Start of INPUT
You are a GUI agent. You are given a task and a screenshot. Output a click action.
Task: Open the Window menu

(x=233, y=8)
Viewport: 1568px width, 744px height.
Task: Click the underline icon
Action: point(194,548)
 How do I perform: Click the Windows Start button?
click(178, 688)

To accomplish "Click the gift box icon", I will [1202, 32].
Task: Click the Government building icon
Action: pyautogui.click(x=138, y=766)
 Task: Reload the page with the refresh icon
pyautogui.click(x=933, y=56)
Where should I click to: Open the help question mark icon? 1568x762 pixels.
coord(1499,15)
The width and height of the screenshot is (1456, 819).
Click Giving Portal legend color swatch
End of INPUT
= WORK INSTRUCTIONS =
Transcribe the data above exactly as it reads.

= TASK SOLUTION =
You are a GUI agent. You are given a task and a screenshot. Output a click action.
Task: Open the Window menu

(x=233, y=8)
Viewport: 1568px width, 744px height.
Task: Click the underline icon
Action: point(194,548)
 How do I perform: Click the Windows Start button?
click(178, 688)

To accomplish "Click the gift box icon", I will [1202, 32].
Task: Click the Government building icon
Action: pyautogui.click(x=138, y=766)
 Task: Reload the page with the refresh icon
pyautogui.click(x=933, y=56)
Where should I click to: Open the help question mark icon? 1568x762 pixels.
coord(1499,15)
The width and height of the screenshot is (1456, 819).
Click Giving Portal legend color swatch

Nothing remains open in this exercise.